- Exercise goal -
For the records below, give the number of lines that include the string "Policy". Nothing else belongs in the answer.

Pixel coordinate grounding data:
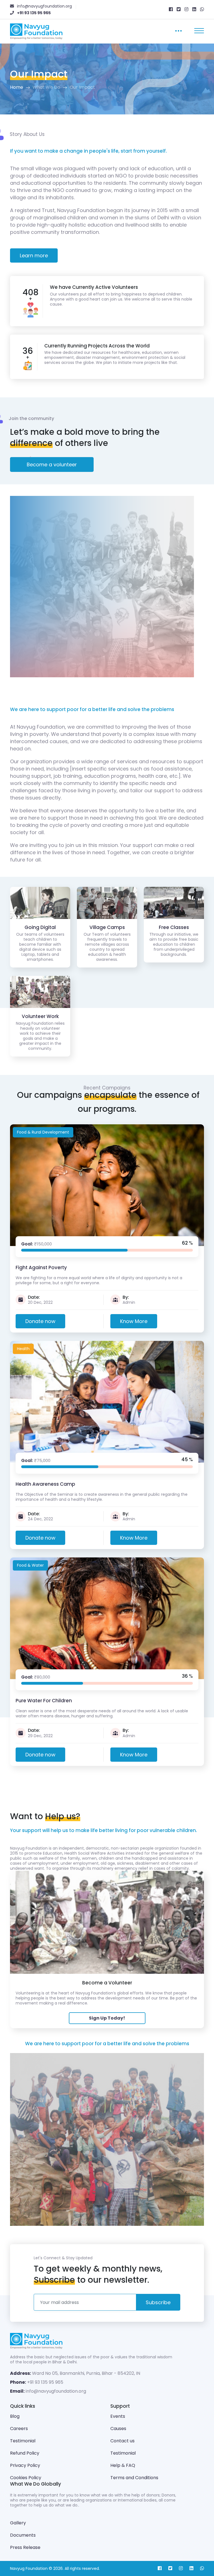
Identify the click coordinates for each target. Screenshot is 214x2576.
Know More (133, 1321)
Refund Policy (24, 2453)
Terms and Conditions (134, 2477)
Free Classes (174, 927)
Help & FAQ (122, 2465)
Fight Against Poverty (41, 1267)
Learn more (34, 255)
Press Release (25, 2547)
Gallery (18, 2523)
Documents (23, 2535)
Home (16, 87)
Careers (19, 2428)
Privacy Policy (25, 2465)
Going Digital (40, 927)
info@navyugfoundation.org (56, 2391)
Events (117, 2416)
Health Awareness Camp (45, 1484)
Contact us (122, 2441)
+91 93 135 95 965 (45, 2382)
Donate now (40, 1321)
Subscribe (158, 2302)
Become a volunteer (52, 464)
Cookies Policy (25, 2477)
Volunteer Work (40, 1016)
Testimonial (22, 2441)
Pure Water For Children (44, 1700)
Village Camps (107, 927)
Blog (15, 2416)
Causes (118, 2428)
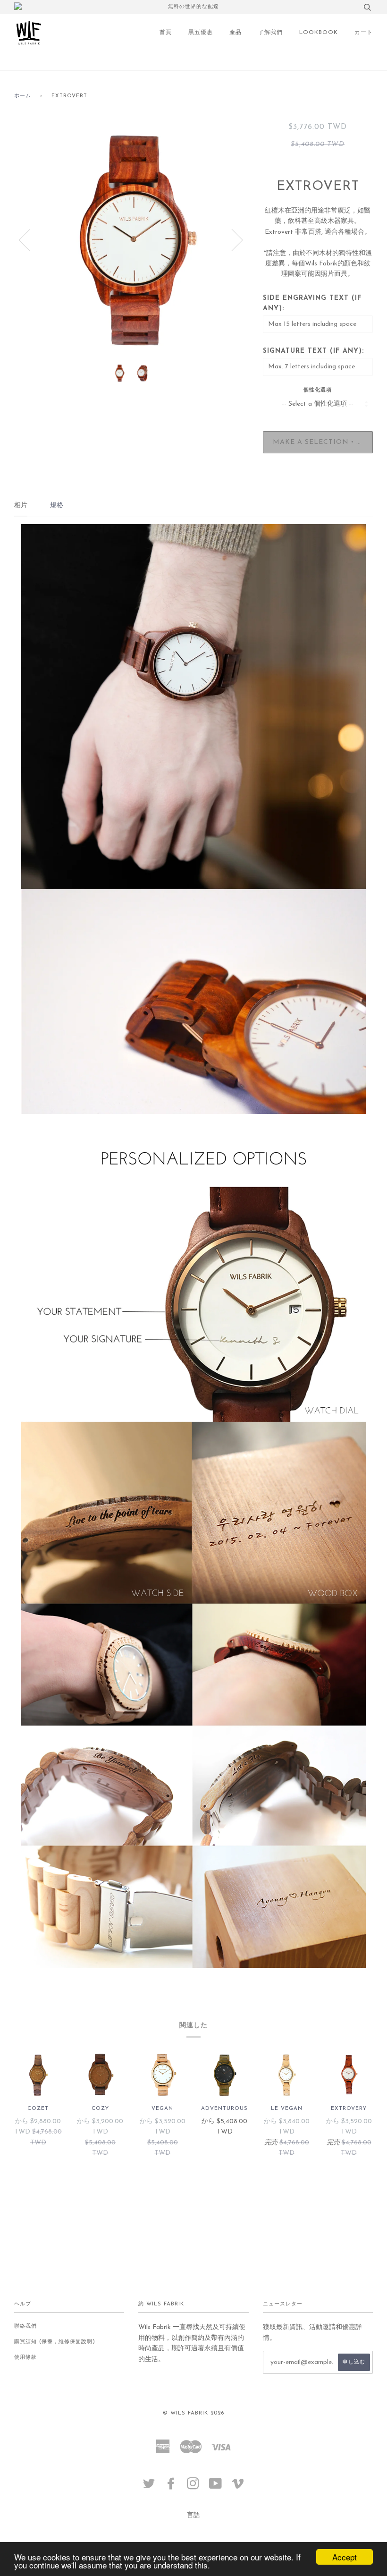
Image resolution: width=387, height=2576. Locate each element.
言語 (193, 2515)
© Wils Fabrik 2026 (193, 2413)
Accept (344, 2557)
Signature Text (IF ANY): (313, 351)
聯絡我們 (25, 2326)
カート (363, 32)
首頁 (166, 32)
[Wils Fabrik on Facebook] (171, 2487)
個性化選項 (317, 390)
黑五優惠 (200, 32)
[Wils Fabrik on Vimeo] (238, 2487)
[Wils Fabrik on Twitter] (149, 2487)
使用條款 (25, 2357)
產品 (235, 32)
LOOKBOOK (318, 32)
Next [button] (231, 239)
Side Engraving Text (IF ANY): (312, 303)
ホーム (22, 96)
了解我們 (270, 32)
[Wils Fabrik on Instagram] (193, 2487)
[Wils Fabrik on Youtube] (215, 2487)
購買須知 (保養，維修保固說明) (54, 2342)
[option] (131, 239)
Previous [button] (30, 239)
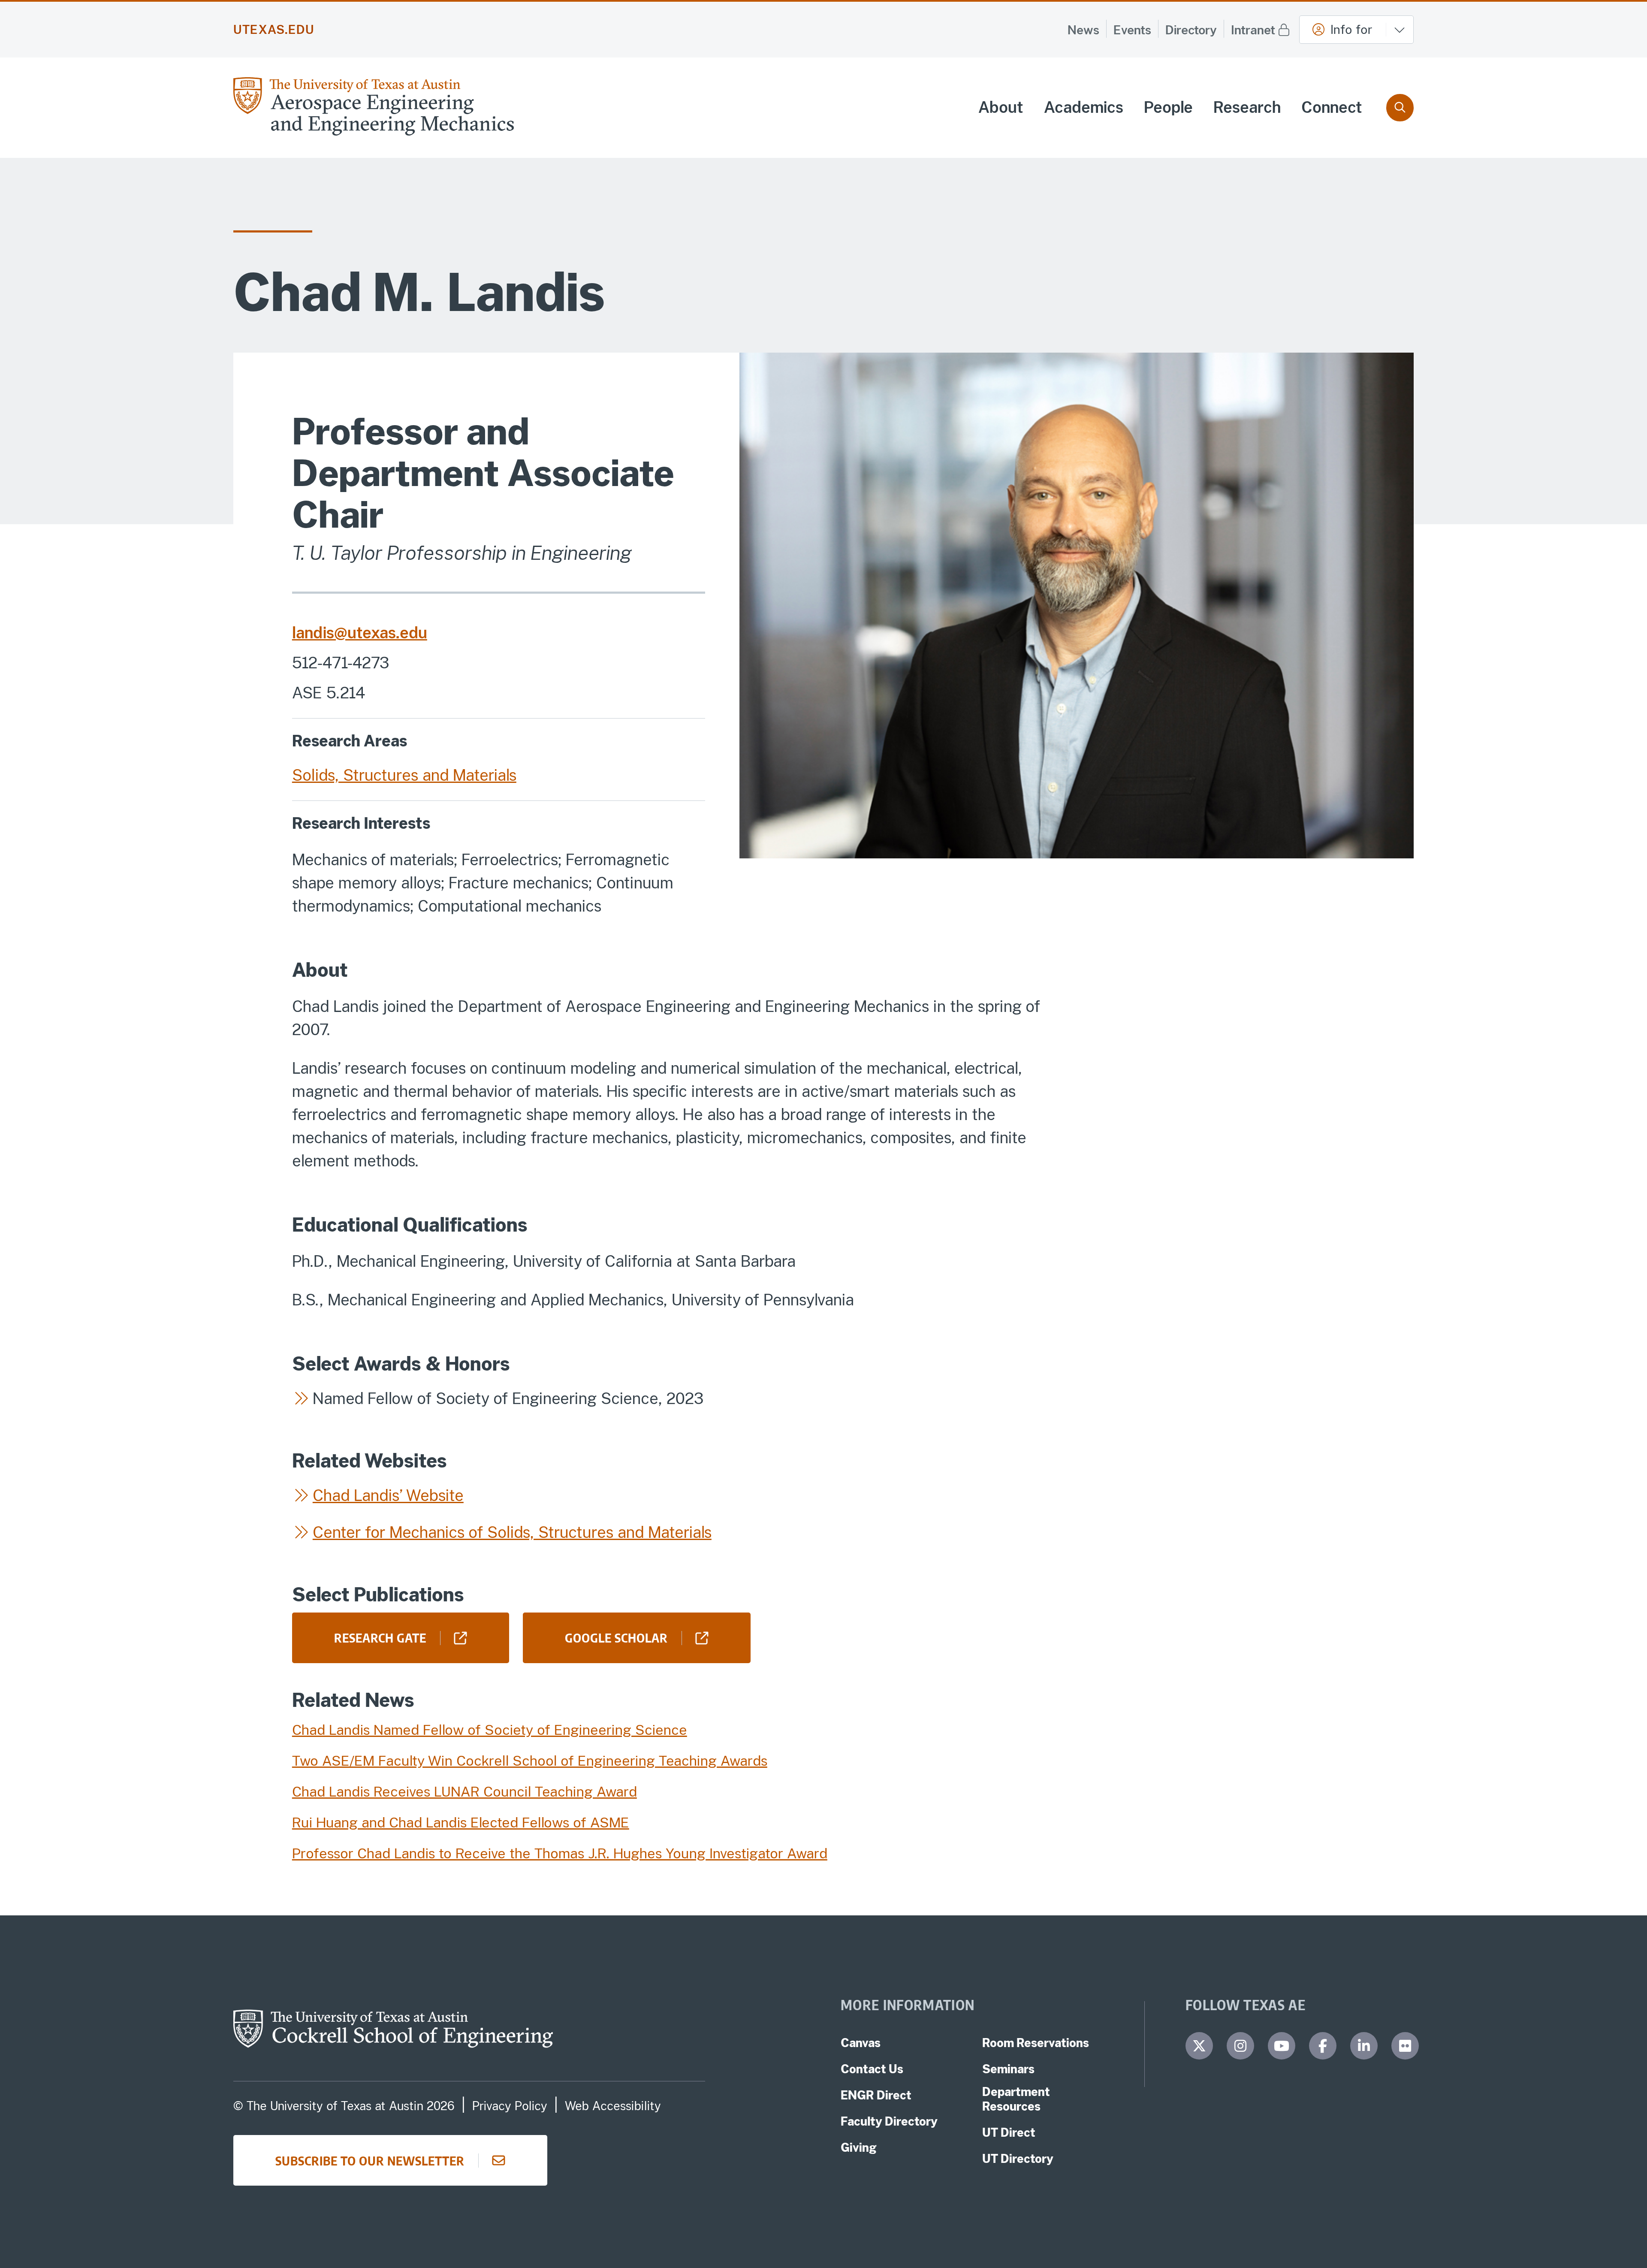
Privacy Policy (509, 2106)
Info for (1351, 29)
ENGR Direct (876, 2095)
--
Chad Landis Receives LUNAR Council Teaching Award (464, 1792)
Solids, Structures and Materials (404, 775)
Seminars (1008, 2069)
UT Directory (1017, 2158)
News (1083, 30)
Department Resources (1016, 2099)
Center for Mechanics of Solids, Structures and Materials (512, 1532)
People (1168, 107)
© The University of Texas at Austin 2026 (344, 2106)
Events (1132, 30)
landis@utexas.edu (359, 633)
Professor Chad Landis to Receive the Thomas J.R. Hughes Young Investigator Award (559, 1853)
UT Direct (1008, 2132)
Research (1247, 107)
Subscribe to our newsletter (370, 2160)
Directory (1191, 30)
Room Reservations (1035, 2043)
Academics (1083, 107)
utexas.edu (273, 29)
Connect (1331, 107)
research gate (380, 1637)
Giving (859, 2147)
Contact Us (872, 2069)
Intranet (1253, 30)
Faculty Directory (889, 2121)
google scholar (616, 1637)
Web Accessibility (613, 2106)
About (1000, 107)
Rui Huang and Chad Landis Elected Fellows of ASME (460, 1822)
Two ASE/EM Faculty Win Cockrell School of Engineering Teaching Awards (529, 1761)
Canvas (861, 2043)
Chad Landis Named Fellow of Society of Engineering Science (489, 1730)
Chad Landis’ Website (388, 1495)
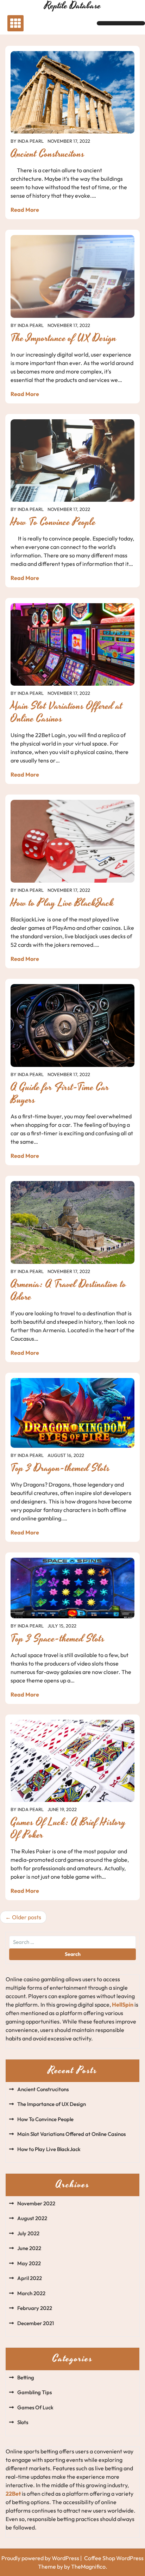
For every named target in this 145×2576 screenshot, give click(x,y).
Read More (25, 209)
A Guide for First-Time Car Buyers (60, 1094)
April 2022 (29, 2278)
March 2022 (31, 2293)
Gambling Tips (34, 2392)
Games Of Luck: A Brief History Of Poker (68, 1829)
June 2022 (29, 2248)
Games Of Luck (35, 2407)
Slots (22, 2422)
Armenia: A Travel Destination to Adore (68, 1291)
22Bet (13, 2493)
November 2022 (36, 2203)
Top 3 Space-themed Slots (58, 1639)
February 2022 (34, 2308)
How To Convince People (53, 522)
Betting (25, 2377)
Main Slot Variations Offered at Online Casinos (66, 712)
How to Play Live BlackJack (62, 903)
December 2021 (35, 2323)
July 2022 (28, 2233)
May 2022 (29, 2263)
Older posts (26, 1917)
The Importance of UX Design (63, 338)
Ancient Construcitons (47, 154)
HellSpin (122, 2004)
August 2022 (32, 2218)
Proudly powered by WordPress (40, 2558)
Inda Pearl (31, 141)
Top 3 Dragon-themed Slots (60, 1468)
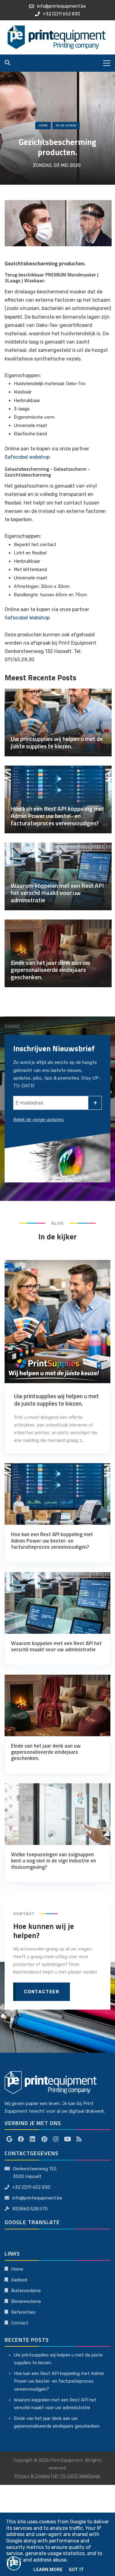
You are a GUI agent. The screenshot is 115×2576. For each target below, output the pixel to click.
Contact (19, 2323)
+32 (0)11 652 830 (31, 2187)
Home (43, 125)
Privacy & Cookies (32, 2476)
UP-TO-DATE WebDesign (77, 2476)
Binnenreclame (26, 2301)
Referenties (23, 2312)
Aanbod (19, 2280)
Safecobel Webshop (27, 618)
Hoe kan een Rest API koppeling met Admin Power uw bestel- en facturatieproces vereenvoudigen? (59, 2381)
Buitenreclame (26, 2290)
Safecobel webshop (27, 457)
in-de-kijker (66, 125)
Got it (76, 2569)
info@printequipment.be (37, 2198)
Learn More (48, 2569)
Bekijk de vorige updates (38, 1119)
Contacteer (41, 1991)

- Task result -
4